9 “What shall we do, then?” said another of the water animals.

10 “I know,” said one of the water birds. “I have heard that there is Earth far below the waters. If we dive down and bring up earth, then she will have a place to stand. ”

11 So the birds and animals decided that someone would have to bring up Earth. One by one they tried.

12 The Duck dove down first, some say. He swam down and down, far beneath the surface, but could not reach the bottom and floated back up. Then the Beaver tried. He went even deeper, so deep that it was all dark, but he could not reach the bottom, either. The Loon tried, swimming with his strong wings. He was gone a long long time, but he, too, failed to bring up Earth.
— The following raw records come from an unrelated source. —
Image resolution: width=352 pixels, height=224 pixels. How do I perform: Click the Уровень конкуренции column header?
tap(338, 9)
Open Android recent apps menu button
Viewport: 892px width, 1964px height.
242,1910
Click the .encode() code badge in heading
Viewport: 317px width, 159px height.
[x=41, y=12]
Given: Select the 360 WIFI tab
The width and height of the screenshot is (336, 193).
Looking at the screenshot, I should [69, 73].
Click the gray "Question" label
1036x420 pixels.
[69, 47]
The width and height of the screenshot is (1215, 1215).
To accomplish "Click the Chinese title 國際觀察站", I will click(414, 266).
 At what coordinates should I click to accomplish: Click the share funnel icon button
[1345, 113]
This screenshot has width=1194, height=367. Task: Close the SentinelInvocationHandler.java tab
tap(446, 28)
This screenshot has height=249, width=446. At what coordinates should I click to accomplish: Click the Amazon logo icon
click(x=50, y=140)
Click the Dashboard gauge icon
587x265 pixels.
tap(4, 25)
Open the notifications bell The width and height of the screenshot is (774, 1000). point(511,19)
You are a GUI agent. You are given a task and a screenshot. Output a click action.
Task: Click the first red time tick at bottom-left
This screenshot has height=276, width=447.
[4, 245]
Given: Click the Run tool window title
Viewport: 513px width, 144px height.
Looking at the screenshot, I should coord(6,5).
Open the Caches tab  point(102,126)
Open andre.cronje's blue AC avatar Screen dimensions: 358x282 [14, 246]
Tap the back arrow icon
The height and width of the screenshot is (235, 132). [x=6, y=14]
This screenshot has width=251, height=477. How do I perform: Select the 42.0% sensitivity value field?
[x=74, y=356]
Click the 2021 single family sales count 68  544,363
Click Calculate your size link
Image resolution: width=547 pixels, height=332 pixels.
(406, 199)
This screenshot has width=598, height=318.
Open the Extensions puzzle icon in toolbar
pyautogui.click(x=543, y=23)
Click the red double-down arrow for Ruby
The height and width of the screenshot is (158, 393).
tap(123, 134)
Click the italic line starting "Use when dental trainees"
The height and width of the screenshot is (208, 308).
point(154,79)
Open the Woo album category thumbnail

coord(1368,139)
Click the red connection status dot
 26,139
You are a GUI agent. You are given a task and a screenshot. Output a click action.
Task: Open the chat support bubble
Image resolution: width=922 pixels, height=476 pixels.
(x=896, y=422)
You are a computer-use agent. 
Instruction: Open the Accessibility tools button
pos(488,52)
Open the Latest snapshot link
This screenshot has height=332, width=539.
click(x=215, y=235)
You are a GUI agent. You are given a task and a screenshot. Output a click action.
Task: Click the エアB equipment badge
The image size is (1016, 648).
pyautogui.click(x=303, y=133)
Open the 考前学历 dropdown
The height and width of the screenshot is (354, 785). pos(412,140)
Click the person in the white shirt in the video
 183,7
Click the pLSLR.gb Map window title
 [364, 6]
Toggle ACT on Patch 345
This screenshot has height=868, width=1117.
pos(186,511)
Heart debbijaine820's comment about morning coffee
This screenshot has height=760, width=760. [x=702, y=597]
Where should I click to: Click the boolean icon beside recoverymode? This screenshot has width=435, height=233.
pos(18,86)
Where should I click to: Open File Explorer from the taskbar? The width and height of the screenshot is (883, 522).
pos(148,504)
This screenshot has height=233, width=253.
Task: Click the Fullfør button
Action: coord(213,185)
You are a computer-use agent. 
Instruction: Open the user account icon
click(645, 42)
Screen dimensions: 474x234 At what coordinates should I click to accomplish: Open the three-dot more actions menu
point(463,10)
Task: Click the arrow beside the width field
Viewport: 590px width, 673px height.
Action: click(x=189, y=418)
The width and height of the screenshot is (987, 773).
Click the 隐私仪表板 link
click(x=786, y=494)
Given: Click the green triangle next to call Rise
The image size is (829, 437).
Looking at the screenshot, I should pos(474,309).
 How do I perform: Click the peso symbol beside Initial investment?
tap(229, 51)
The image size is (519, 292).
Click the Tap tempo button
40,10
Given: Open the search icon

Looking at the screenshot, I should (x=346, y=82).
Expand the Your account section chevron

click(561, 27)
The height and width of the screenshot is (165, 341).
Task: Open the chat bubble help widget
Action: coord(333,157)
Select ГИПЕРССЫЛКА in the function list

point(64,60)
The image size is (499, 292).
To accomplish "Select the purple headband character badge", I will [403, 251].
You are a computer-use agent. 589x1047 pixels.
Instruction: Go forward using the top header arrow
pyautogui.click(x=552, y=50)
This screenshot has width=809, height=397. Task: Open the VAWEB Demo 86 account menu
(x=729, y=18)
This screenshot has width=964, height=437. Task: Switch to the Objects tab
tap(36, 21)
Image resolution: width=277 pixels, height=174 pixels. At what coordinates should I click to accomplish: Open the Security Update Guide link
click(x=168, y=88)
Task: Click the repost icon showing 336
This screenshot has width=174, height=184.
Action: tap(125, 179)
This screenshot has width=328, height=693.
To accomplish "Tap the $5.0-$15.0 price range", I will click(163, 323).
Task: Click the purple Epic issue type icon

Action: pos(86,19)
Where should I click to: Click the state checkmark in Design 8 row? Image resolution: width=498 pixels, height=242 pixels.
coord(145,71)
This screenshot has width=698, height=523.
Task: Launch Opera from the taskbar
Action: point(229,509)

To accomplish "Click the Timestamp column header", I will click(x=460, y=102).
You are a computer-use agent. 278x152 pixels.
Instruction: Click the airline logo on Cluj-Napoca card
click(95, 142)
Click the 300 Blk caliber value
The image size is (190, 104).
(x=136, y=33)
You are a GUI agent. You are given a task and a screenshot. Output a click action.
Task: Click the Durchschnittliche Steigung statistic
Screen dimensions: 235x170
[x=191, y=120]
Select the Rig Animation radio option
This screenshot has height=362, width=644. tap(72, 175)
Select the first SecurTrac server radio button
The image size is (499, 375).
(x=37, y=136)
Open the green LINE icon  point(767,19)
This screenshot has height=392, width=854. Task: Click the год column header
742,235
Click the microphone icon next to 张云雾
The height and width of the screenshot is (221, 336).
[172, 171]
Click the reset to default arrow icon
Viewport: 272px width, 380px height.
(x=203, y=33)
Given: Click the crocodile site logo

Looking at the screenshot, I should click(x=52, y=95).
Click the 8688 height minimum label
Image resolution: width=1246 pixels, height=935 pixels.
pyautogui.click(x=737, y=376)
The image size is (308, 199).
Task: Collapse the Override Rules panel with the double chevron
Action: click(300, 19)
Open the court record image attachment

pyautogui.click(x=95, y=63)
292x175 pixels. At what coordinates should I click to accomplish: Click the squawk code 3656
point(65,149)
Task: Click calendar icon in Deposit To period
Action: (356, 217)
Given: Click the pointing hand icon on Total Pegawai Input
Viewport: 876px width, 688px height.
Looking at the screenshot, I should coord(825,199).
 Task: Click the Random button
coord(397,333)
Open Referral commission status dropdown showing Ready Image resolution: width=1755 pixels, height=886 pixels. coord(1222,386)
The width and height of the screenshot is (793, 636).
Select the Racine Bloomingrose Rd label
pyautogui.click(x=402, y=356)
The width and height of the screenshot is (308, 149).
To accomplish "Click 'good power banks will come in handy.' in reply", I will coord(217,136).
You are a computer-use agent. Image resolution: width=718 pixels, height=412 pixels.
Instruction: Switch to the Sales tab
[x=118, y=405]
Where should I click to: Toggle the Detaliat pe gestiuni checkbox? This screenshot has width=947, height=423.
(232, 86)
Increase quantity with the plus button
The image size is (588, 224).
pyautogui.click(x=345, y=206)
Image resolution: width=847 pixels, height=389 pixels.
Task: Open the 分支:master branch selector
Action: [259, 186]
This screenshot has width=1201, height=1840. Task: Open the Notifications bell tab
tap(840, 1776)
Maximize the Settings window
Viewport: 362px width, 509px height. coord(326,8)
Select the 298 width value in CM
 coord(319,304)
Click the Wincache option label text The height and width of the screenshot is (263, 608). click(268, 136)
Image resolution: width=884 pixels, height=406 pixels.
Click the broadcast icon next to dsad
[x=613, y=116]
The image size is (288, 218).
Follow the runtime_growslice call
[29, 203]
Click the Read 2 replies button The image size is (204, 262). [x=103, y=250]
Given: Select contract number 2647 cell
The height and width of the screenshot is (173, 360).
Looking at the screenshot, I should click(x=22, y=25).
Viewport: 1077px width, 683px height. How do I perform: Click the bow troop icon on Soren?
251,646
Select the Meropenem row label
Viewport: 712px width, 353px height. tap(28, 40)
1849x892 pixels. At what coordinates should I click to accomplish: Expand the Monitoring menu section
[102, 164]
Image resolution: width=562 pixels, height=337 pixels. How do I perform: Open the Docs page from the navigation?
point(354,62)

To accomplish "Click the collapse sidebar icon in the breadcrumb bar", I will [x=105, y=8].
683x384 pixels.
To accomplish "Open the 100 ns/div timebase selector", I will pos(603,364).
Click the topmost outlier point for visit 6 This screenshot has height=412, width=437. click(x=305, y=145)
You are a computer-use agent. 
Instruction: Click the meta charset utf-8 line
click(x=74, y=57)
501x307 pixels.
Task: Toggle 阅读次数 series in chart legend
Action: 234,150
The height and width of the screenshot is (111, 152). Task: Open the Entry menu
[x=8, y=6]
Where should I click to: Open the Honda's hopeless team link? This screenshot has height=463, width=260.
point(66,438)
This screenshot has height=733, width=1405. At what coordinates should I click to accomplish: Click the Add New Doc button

Soon it seemed that all had tried and all had failed. Then a small voice spoke up.

13 “I will bring up Earth or die trying.”

14 They looked to see who it was. It was the tiny Muskrat. She dove down and swam and swam. She was not as strong or as swift as the others, but she was determined. She went so deep that it was all dark, and still she swam deeper. She went so deep that her lungs felt ready to burst, but she swam deeper still. At last, just as she was becoming unconscious, she reached out one small paw and grasped at the bottom, barely touching it before she floated up, almost dead.

15 When the other animals saw her break the surface they thought she had failed. Then they saw her right paw was held tightly shut.

16 “She has the Earth,” they said. “Now where can we put it?”

17 “Place it on my back,” said a deep voice. It was the Great Turtle, who had come up from the depths.

18 They brought the Muskrat over to the Great Turtle and placed her paw against his back. To this day there are marks at the back of the Turtle’s shell which were made by Muskrat’s paw. The tiny bit of Earth fell on the back of the turtle. Almost immediately, it began to grow larger and larger and larger until it became the whole world.

19 Then the two Swans brought the Sky Woman down. She stepped onto the new Earth and opened her hand, letting the seeds fall onto the bare soil. From those seeds the trees and grass sprang up. Life on Earth had begun.


End file.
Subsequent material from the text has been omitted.